#### YOUR GOAL:
If a line of the data below contains the string "using", copy it into your answer.

Collected data entries
===
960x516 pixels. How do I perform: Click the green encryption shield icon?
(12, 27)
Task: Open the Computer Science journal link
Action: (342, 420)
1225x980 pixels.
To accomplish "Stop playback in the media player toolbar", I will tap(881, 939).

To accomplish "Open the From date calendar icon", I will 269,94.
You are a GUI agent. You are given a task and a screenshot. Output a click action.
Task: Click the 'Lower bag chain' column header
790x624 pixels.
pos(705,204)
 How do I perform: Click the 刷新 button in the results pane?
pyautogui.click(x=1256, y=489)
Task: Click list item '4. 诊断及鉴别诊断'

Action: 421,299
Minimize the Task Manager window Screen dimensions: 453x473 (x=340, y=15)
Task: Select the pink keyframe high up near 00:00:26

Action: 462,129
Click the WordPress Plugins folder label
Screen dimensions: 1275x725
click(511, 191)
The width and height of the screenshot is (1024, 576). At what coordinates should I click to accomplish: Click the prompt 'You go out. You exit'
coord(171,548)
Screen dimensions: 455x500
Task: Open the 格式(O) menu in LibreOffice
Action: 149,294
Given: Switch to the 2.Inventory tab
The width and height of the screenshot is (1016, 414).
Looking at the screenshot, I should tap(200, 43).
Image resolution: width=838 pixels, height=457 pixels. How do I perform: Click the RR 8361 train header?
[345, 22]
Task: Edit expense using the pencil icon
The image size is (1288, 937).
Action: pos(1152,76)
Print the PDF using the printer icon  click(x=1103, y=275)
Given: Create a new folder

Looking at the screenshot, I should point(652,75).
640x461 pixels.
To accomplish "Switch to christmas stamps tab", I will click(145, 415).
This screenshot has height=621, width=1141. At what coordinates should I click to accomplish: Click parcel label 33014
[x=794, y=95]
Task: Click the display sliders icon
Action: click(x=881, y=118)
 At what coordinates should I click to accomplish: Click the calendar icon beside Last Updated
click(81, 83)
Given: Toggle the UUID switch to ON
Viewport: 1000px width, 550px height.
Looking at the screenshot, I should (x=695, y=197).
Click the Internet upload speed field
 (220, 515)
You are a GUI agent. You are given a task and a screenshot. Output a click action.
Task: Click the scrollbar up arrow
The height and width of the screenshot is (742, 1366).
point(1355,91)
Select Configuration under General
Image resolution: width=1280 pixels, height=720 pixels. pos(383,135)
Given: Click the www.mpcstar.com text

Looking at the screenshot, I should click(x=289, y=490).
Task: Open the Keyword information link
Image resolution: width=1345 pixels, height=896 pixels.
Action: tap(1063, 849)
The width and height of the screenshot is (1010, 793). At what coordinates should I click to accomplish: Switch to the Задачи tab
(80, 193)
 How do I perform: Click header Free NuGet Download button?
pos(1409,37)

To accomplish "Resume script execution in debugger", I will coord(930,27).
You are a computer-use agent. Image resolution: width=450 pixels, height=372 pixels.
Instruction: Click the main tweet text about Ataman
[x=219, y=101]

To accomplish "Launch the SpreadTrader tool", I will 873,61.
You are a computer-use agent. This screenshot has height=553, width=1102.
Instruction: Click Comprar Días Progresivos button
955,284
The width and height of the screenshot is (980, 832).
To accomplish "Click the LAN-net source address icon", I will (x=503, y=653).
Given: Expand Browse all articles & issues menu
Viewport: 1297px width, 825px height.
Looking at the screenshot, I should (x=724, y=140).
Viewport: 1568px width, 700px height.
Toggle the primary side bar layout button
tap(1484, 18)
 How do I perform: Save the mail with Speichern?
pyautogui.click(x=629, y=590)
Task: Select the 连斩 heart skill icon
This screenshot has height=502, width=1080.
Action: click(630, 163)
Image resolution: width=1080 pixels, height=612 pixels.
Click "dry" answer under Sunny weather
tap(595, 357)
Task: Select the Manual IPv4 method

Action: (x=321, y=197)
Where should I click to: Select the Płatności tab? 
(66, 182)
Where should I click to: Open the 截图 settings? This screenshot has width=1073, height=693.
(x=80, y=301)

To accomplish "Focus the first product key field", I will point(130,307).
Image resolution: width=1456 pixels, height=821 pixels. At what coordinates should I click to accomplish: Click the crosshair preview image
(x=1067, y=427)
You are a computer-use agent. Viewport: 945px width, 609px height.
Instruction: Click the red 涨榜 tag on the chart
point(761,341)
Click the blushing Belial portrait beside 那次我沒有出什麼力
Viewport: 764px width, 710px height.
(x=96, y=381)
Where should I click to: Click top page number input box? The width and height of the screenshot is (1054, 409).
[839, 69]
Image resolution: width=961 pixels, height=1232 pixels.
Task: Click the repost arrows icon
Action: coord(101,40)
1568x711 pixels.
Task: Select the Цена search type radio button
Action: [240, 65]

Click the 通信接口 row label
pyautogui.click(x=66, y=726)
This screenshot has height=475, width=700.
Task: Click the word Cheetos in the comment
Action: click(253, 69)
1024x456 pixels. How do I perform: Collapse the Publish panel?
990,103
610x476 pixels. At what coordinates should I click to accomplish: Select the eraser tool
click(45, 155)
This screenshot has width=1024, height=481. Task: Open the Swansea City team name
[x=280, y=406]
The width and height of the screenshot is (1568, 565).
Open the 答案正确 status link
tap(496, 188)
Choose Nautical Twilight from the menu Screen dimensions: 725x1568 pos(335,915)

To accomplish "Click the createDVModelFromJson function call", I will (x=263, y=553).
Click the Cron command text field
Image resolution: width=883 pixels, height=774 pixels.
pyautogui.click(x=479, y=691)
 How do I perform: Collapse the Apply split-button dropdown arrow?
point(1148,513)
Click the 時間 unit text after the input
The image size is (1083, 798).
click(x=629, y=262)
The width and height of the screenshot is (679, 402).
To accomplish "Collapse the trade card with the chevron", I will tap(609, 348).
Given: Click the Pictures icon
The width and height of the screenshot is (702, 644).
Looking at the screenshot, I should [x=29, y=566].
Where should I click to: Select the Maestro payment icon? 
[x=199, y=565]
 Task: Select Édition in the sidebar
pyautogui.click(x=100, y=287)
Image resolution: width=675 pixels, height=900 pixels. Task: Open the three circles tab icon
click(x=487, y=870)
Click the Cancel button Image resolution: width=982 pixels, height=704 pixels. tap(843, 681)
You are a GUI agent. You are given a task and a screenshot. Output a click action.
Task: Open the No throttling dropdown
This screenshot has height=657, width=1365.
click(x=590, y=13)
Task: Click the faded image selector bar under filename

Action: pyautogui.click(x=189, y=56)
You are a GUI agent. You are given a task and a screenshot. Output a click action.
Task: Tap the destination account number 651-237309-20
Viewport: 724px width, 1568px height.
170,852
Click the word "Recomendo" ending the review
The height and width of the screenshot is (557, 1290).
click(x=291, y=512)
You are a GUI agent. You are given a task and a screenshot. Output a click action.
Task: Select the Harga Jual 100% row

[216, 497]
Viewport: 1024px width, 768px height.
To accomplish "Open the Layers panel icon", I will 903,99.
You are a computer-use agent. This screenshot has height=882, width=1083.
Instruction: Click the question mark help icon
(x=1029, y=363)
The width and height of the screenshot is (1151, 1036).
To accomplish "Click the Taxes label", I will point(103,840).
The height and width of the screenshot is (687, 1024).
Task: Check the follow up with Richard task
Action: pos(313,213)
===
#### TASK RESULT:
Task: Edit expense using the pencil icon
Print the PDF using the printer icon  click(x=1103, y=275)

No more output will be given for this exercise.